Brief =
Please copy the reader comments below between "2. Am very interested" and "I’m inspired thanku.", inclusive, substituting "Instagram" for "Facebook".

7 responses to “Guy’s news: Improving farmers’ lives where it counts

  1. Inspirational!

  2. Am very interested in Kasenge centre … but their website is down. Can you let them know they have a technical problem? Longer term, is it possible to have some more updates on what they are doing …. A quick look at their Facebook page seems to indicate that they get lots of interest from Europeans but less than they hoped for from their own countrymen.

  3. I read this with a large smile on my face. Thank God for Riverford and all who sail in her.
    Thank you Guy

  4. This is wonderful I’m inspired thanku.

  5. We think we know so much in the sophisticated western “developed” world – but here’s a wonderful example of local people in touch with their environment and knowing how to work with it. Terrific

  6. How easilly we forget….in the rush to put my order through( as l dont have internet access at home at moment,😥 )Ihave to go to iether a decent cafe or in yesterdays case (as have often done in the past,when in a hurry)Morrisons Cafe to access internet and put my Riverford order in for Tuesday.
    To my dismay ,all links from Morrisons to the Riverford site are BLOCKED!!So in response to this Christmas gesture of good will from Morrisons…..

Material =
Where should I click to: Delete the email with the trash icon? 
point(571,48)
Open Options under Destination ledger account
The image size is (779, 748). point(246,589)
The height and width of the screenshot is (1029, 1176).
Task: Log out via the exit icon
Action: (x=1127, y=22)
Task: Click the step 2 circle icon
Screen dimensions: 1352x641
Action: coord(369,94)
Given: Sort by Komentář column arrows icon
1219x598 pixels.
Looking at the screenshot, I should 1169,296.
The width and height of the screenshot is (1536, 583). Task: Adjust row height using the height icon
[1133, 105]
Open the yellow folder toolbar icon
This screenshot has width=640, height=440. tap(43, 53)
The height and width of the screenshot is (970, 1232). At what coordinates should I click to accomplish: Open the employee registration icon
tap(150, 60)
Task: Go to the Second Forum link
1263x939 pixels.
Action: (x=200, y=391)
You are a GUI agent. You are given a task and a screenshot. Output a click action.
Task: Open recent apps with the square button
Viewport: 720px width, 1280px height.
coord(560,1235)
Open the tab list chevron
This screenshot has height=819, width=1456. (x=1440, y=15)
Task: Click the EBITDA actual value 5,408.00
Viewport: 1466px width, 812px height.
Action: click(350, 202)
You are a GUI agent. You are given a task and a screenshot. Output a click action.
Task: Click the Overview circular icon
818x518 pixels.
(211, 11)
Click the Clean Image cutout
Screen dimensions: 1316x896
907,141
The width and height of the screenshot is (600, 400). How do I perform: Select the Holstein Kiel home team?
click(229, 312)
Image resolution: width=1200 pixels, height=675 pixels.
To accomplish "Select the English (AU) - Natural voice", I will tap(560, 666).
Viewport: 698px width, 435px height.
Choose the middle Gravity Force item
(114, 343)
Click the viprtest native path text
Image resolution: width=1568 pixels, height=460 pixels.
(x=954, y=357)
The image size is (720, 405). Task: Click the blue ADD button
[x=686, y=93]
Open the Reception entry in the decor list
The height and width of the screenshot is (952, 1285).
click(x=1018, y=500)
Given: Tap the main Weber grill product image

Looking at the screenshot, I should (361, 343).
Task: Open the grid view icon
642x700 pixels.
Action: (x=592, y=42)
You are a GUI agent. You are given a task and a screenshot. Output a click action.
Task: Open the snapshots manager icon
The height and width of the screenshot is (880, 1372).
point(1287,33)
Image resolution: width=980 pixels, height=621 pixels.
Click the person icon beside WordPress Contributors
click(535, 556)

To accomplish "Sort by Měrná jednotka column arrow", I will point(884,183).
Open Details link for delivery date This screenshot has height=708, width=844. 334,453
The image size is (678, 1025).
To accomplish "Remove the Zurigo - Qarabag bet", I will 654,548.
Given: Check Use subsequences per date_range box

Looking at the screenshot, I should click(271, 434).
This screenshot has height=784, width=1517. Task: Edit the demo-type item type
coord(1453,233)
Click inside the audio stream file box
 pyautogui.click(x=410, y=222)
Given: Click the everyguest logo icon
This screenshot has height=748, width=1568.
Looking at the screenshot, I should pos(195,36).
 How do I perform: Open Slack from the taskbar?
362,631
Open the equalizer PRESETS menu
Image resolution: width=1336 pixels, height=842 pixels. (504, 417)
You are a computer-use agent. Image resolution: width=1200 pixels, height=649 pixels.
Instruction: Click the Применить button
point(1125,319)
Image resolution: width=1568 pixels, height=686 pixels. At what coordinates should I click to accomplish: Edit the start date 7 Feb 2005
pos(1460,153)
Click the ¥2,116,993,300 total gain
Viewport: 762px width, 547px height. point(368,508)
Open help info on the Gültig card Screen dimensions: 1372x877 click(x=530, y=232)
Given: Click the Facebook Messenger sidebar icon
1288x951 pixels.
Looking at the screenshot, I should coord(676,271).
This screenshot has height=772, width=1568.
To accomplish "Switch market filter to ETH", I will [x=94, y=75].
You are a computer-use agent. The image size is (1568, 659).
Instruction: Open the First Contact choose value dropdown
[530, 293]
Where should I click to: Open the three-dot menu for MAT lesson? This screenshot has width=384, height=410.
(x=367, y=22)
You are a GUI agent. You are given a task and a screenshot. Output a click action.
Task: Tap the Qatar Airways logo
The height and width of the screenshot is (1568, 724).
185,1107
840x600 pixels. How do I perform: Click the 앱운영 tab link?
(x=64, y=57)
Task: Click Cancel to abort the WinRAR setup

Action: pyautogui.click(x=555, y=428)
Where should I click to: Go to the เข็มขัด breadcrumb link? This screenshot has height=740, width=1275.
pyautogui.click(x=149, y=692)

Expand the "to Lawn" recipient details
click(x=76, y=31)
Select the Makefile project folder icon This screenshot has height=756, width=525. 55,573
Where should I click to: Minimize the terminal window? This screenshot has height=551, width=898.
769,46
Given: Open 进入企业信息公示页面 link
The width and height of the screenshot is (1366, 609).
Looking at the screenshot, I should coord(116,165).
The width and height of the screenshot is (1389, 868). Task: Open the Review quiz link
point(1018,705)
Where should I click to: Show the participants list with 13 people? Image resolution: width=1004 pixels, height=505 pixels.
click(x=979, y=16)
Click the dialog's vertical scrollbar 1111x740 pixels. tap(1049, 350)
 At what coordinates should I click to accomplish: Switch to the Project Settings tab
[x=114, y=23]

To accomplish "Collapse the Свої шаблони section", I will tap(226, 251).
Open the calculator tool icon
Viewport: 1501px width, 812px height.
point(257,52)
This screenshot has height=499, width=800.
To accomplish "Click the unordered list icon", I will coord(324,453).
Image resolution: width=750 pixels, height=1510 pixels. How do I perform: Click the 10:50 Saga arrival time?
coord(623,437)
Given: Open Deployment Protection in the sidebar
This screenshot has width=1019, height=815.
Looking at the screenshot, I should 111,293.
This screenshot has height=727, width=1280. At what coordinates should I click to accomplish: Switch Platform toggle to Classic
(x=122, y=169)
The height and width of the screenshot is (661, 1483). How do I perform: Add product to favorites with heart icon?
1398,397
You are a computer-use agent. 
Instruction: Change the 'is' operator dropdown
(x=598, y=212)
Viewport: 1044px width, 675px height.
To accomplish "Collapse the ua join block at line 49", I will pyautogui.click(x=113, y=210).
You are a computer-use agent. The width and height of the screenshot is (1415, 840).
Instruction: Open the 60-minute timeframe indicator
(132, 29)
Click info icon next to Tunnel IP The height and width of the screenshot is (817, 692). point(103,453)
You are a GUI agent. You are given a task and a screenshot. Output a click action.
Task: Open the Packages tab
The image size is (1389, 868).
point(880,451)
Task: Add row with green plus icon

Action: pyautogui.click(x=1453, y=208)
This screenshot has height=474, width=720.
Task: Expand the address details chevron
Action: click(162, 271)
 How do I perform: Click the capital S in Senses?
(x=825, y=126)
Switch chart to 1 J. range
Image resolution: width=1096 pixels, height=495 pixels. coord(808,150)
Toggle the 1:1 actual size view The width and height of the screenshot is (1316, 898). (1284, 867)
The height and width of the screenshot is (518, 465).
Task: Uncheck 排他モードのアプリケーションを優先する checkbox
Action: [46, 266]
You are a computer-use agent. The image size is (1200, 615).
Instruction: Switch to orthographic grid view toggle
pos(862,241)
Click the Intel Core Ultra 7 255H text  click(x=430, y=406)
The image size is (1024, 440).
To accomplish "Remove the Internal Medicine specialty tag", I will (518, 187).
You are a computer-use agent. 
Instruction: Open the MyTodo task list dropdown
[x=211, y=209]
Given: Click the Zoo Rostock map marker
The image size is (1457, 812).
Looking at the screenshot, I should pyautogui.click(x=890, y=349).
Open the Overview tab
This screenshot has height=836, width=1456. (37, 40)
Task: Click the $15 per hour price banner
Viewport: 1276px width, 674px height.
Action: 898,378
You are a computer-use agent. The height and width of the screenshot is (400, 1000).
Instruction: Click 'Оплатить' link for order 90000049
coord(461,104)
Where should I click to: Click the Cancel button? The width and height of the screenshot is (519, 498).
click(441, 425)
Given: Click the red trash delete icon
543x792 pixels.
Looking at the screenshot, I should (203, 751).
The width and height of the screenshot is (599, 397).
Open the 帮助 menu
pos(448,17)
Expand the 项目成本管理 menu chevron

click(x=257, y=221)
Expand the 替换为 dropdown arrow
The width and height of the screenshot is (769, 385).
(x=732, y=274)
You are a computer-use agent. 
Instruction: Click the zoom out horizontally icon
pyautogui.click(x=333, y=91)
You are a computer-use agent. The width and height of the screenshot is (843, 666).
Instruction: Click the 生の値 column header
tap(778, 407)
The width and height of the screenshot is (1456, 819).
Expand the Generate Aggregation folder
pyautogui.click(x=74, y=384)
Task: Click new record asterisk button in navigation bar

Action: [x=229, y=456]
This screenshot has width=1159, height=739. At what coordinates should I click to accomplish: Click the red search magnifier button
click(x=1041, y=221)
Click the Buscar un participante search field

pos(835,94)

Correct result =
2. Am very interested in Kasenge centre … but their website is down. Can you let them know they have a technical problem? Longer term, is it possible to have some more updates on what they are doing …. A quick look at their Instagram page seems to indicate that they get lots of interest from Europeans but less than they hoped for from their own countrymen.

  3. I read this with a large smile on my face. Thank God for Riverford and all who sail in her.
    Thank you Guy

  4. This is wonderful I’m inspired thanku.